Hacker News new | ask | show | jobs
by jermaustin1 14 days ago
I'm not a very smart person, so take what I say with a grain of salt.

I think the path forward will have agents that use models that are individually specialized tasks (some might use a bigger model, some might use smaller models), then orchestrators that are good at knowing when to use which agent type.

I've played around with this in my own tiny coding agents, for TTRPG NPCs, and even a small experiment where LLMs controlled a MUD client as an NPC that played the game with you (only 5 rooms in the experiment).

Basically, break the tasks down into chunks so you don't have to use generalist models for everything, and can chose the right model for the job.

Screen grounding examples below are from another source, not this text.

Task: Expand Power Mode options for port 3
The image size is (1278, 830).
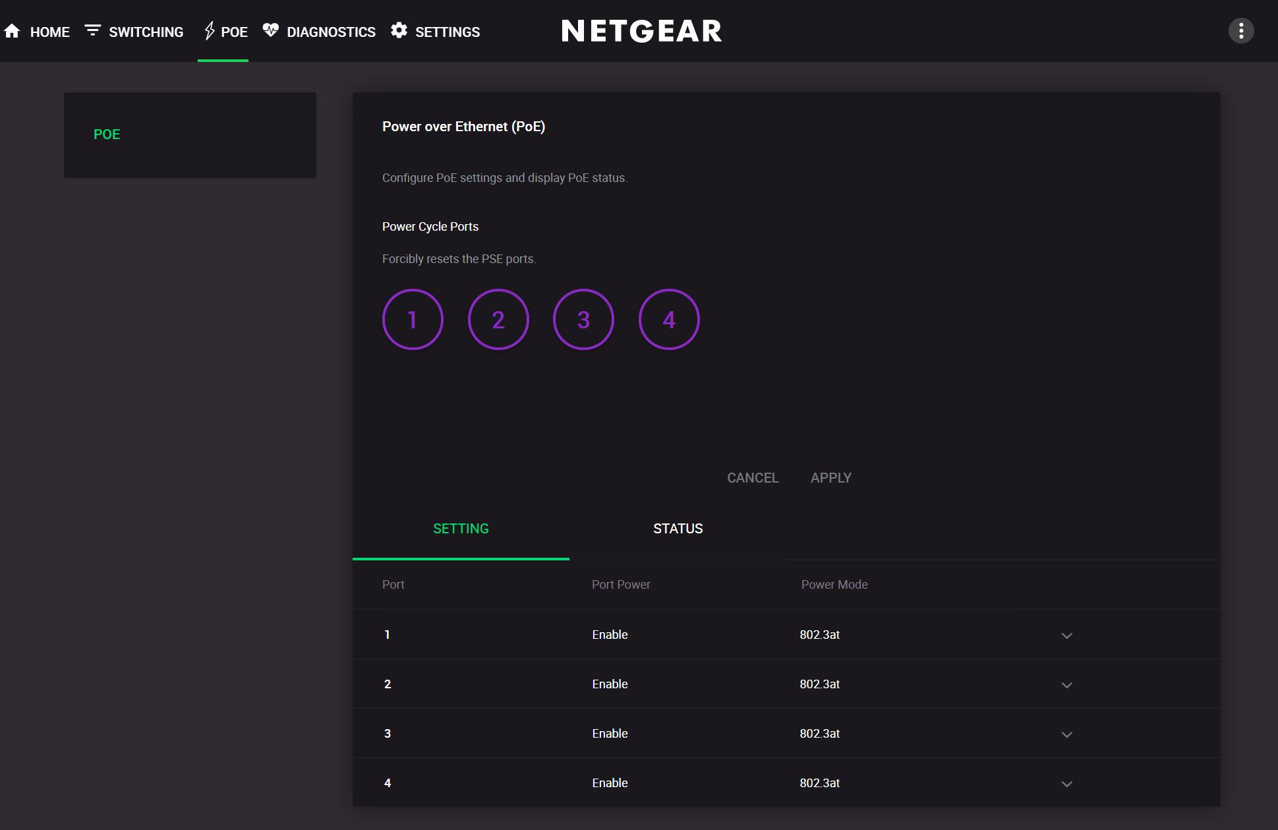Action: (x=1066, y=734)
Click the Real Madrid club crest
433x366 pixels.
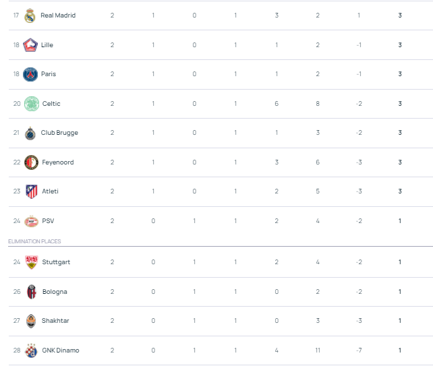[x=30, y=16]
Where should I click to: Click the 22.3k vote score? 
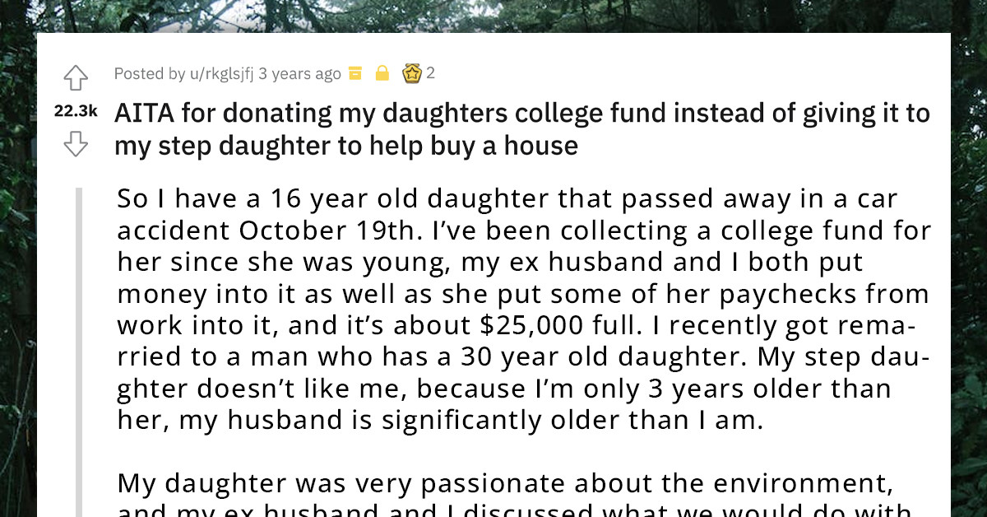(76, 109)
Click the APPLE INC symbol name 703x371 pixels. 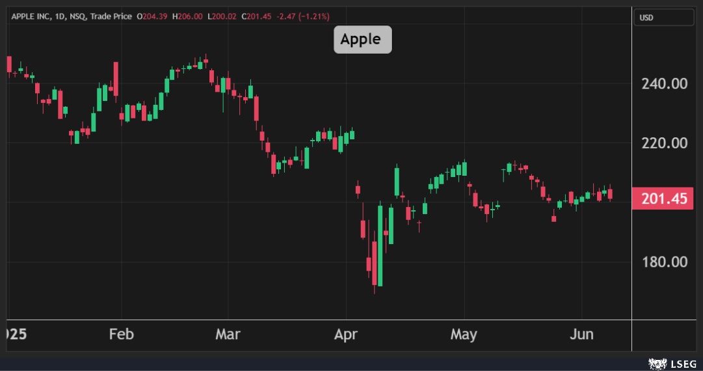coord(33,16)
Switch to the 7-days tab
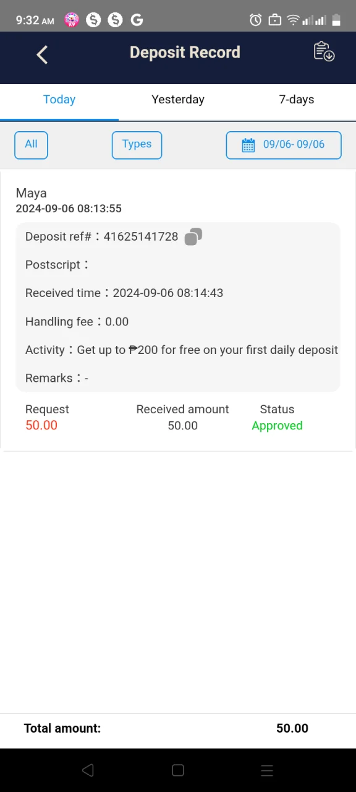 click(297, 100)
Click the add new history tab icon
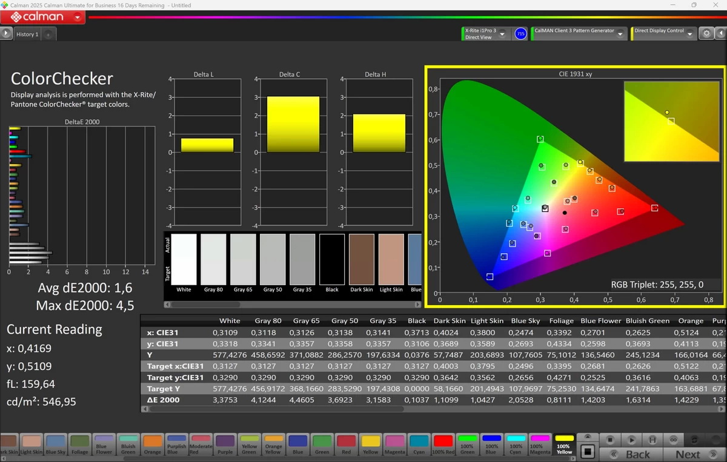This screenshot has width=727, height=462. (x=48, y=35)
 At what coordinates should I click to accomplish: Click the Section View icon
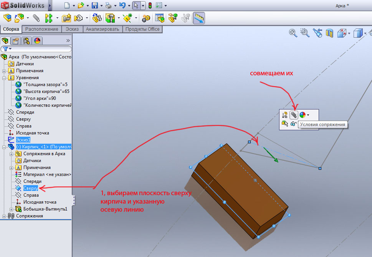(329, 33)
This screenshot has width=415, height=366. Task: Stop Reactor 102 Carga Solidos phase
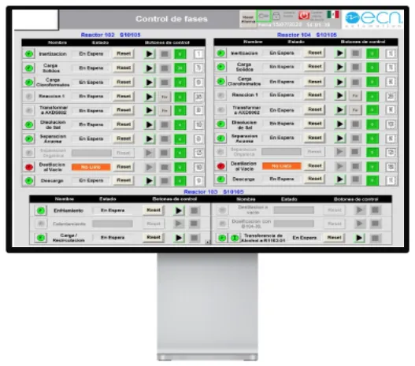pyautogui.click(x=165, y=68)
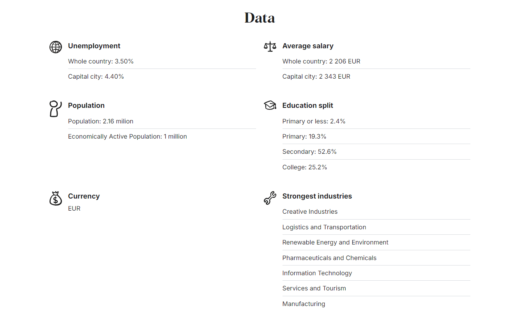The width and height of the screenshot is (507, 313).
Task: Click the wrench icon beside Strongest industries
Action: coord(270,198)
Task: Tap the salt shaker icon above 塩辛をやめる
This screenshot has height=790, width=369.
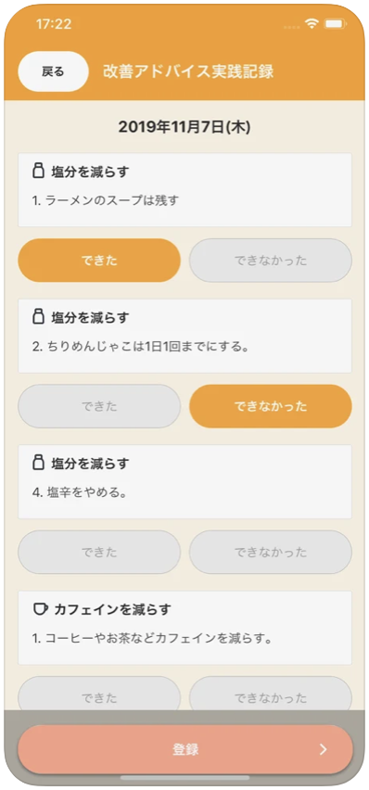Action: coord(38,463)
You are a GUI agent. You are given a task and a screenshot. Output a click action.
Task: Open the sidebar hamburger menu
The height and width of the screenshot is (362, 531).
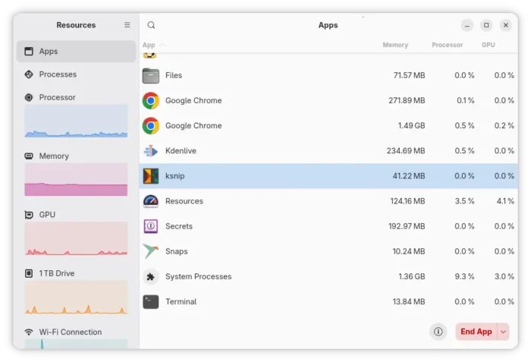[x=127, y=25]
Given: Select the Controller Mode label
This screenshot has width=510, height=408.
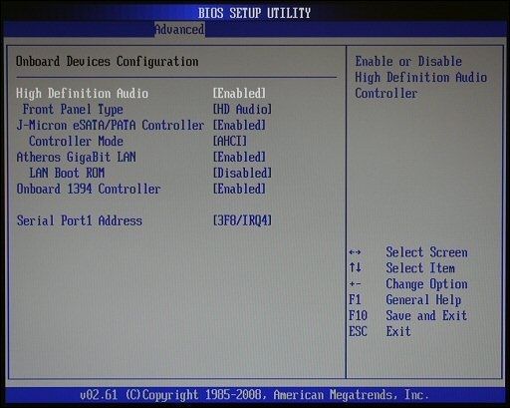Looking at the screenshot, I should [x=76, y=142].
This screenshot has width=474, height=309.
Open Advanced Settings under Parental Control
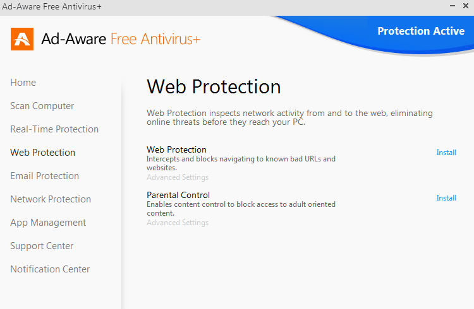coord(178,223)
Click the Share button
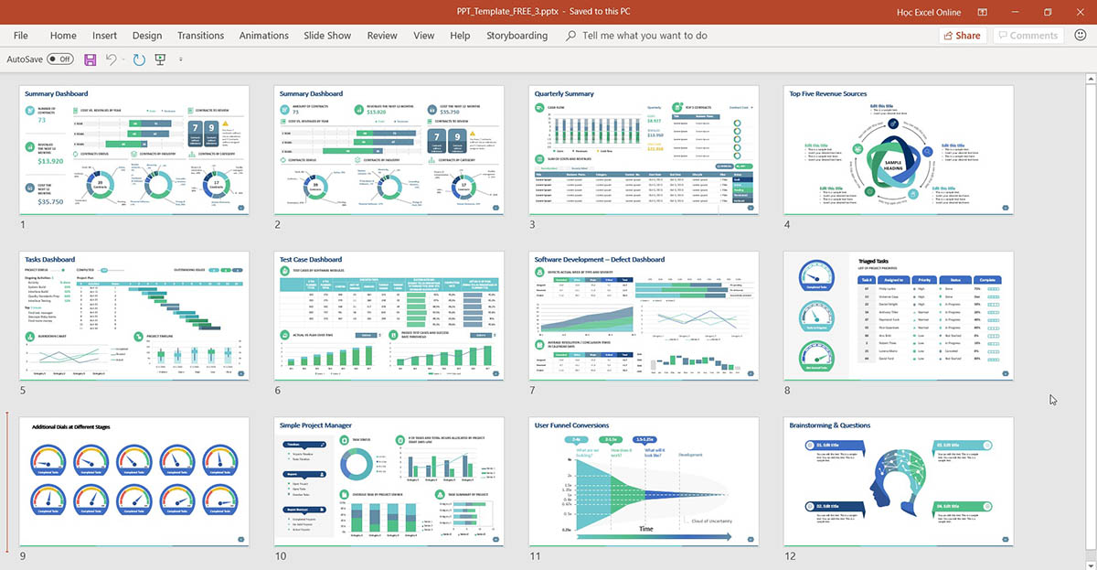The image size is (1097, 570). point(960,36)
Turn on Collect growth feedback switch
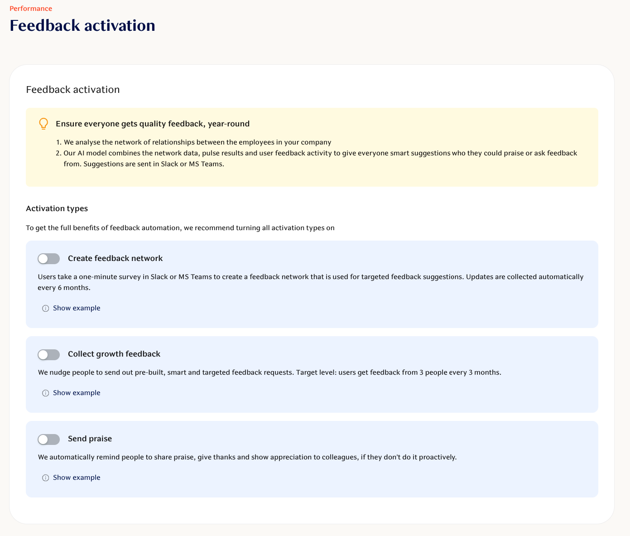 (49, 355)
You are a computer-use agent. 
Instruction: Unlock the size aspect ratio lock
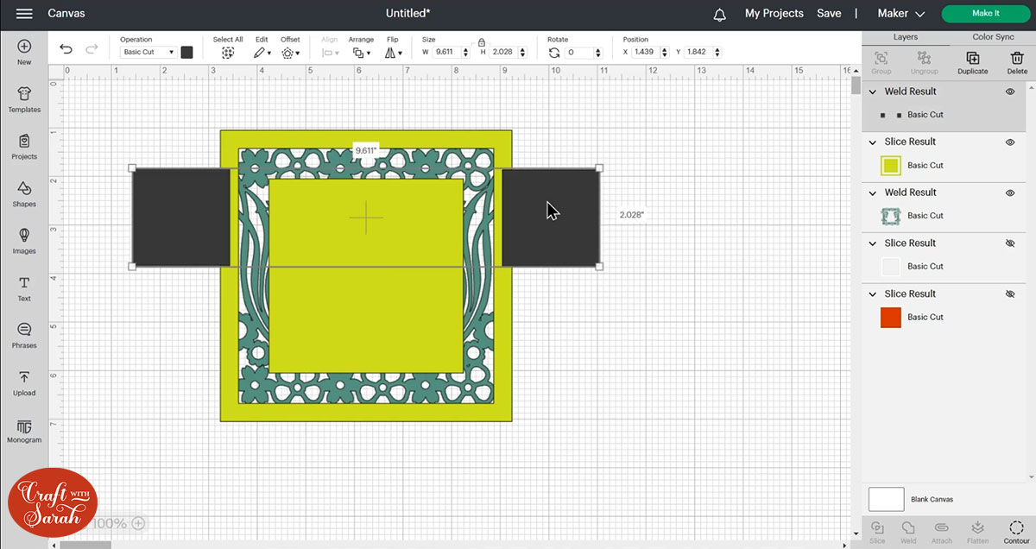(482, 41)
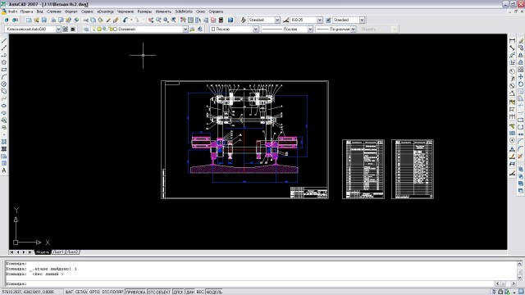The image size is (525, 295).
Task: Toggle the ОРТО mode in status bar
Action: point(94,292)
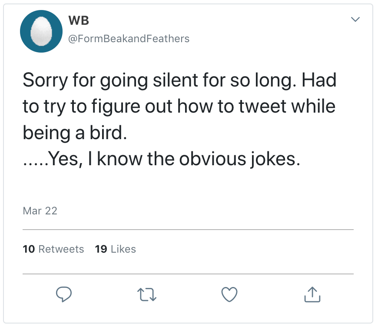Click the bold number 10 count

(x=29, y=249)
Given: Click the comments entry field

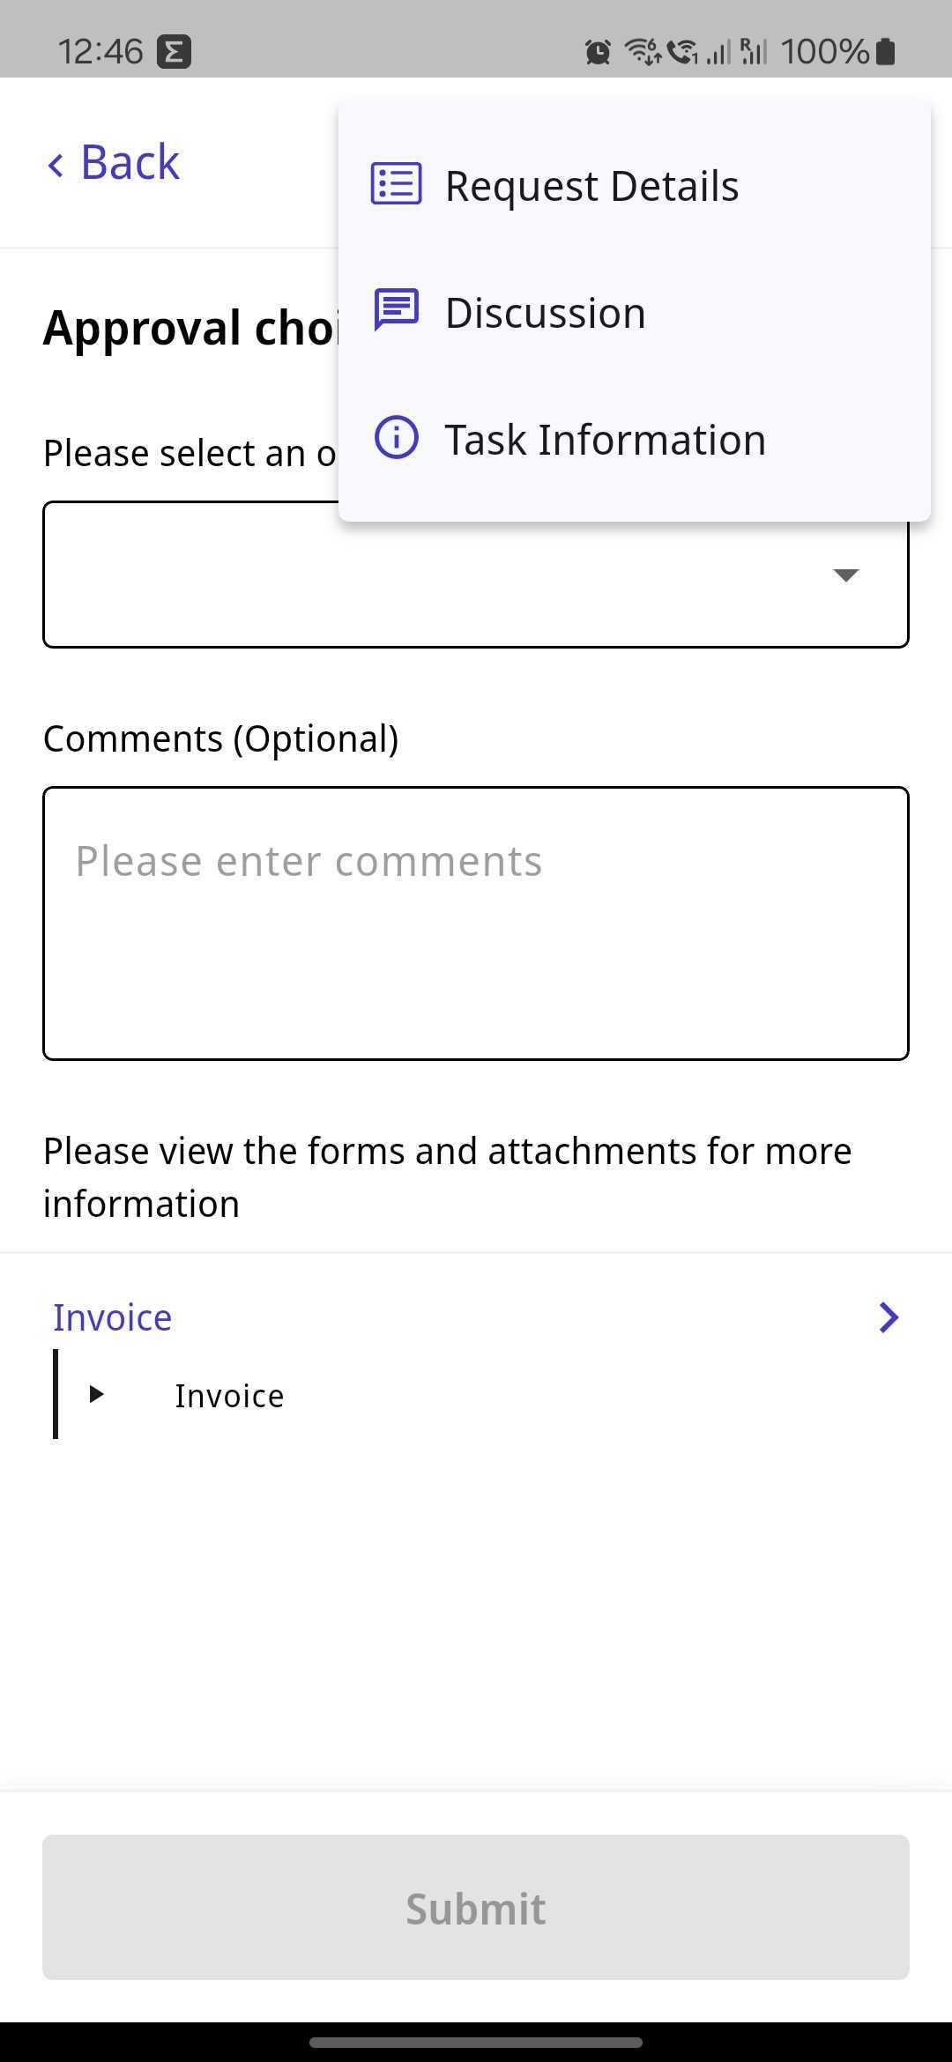Looking at the screenshot, I should 476,923.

I'm also running all of this locally, where a generalist foundation model doesn't work, and heavily quantized models don't perform well for all tasks, so for unlimited token budgets, my solution is probably overkill.

1 comments

"Orchestrator" pattern, "only use a big model to do big thinking, use smaller models to do grunt work" is probably what the field would converge to, eventually. Perhaps in form of "dynamic sparsity" - i.e. a family of closely related models allowing inference to transition from 1B class to 100T class on a dime, complete with something like joint KV cache.

But it's a hard pattern to pull off, so I'm not sure how soon we'll see it in action.